Michel Pastoureau
Il est des artistes dont l'œuvre demande un certain apprentissage ou une fréquentation
régulière avant d’être comprise puis appréciée. Il en est d’autres, en revanche, dont le travail
engendre une adhésion immédiate et une sympathie directe. Vladimir German est de ceux-là,
du moins pour ce qui me concerne. J’aurais non seulement aimé l’entendre parler de chacune
de ses œuvres mais aussi apprendre à ses côtés et partager son regard sur les formes, les
couleurs, les matières et les techniques. Il les a toutes sollicitées au gré de ses ports d’attache,
de ses rencontres, de ses envies et de ses curiosités, mais loin de traduire une certaine et bien
compréhensible diversité, son œuvre présente au contraire une forte et séduisante unité. C’est
du reste cette unité qui m’a frappé la première fois que le travail de Vladimir m’a été présenté
par son épouse Fabienne, l’année dernière, à Semur-en-Auxois, petite cité de caractère sise
dans le nord de la Bourgogne. Là, l’artiste a travaillé lors des trente dernières années de son
existence, dans un cadre tout à la fois apaisé et apaisant, au bord d’une jolie rivière sinueuse et
musicale, l’Armançon, affluent de l’Yonne. La visite de son atelier, resté partiellement en l’état,
m’a montré non seulement un lieu plein de charme et de discrétion, mais en totale harmonie
avec les œuvres qui s’y trouvaient et s’y trouvent encore.

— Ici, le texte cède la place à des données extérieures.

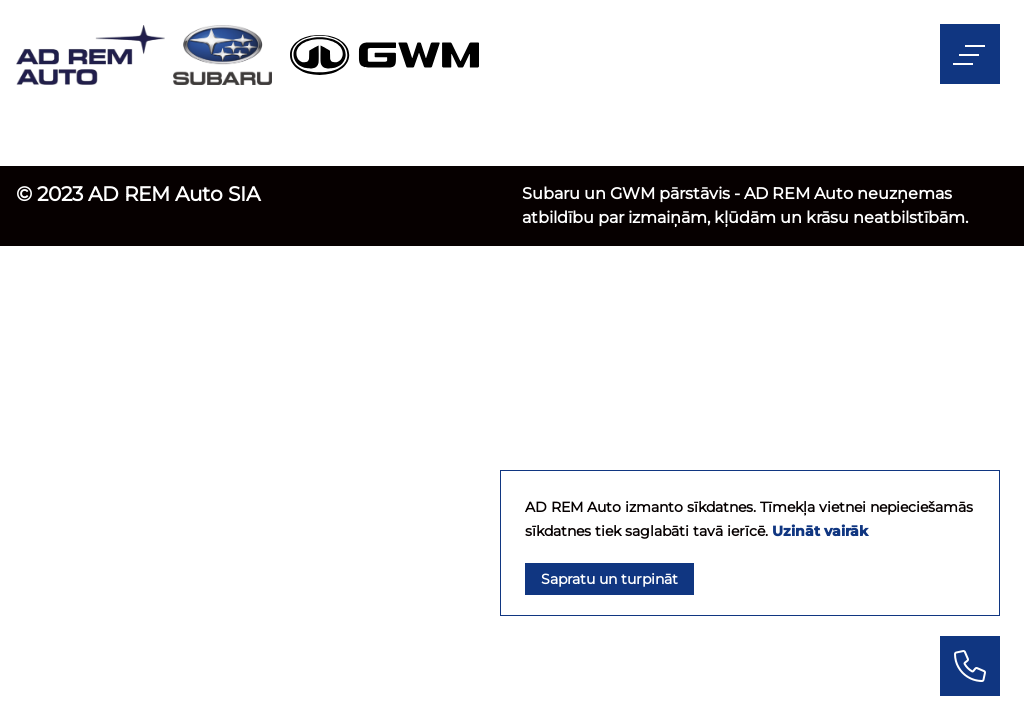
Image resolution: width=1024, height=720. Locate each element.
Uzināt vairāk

Tout ici est à l’opposé de ce qui se voit le plus souvent dans les galeries parisiennes d’art
contemporain, c’est-à-dire la frime, le clinquant, la proclamation d’une appartenance à tel
mouvement et pas à tel autre, voire, plus insupportable encore, l’envie de « faire le malin ».

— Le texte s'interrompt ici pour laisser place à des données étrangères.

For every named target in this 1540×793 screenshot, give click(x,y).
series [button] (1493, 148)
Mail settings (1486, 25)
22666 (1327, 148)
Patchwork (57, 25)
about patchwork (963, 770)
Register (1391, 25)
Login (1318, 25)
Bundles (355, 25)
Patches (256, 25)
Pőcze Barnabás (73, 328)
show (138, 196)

Dans le travail de Vladimir German, le criard et le tape-à-l’œil sont totalement absents. Je ne
peux que m’en réjouir. En outre, qu’il s’agisse de peintures ou de sculptures, sa palette est la
mienne, faite des tons mats, de dominantes s’inscrivant dans la gamme des bruns et des gris,
de teintes légèrement voilées, parfois un peu fanées, ou bien de contrastes sourds et
subtilement monocordes. Pas de rose ni d’orangé agressifs, pas de ces violets artificiels dont
usent et abusent les faux artistes, peu de jaunes, peu de rouges, quelques verts joliment
foncés, mais surtout, outre les bruns admirables et les gris indispensables, des bleus du soir,
des blancs terreux, des noirs pas tout à fait noirs mais noirs quand même. Et plus remarquable
encore, des couleurs mates, celles qui sont chères à ma vue et à l’idée que je me fais d’une
palette harmonieuse et sincère. Faire briller les couleurs c’est toujours les trahir et les rendre
disgracieuses.
Au demeurant, il me semble que c’est cette matité qui fait l’unité du travail de Vladimir
German, qu’il soit peintre, graveur, sculpteur, assembleur de matériaux divers. Je reconnais et
j’admire cette matité pleinement à l’œuvre dans ses compositions associant le bois, la terre, la
pierre et le métal, avec quelquefois une touche de peinture blanche ajoutée ici ou là. Je la
trouve également dans ses natures mortes, intemporelles et silencieuses, et dans ses portraits
peints, graves et concentrés. De nos jours, peindre en tonalités mates est plus difficile et plus
ingrat que de barbouiller le support de couleurs vives. Non seulement en raison des pigments
disponibles, des éclairages trop violents et des attentes perverties d’un certain public, mais
aussi à cause des moyens modernes de reproduction, qui tentent de faire connaître les œuvres
d’un artiste mais qui trahissent souvent son travail : comment traduire la matité des couleurs sur
le papier glacé d’un catalogue ou sur l’écran étincelant d’un ordinateur ? C’est un combat perdu
d’avance.
De fait, il semble y avoir chez Vladimir German quelque chose d’artisanal et de
noblement résigné, une attitude qui tourne le dos aux gadgets de la modernité et préfère les matériaux naturels à ceux de l’électronique. D’où cette délicate impression de mélancolie qui
affleure dans ses paysages pluvieux, ses lumières vespérales, ses visages aux yeux mi-clos et
ses teintes mates.
Les couleurs mates sont toujours des couleurs mélancoliques.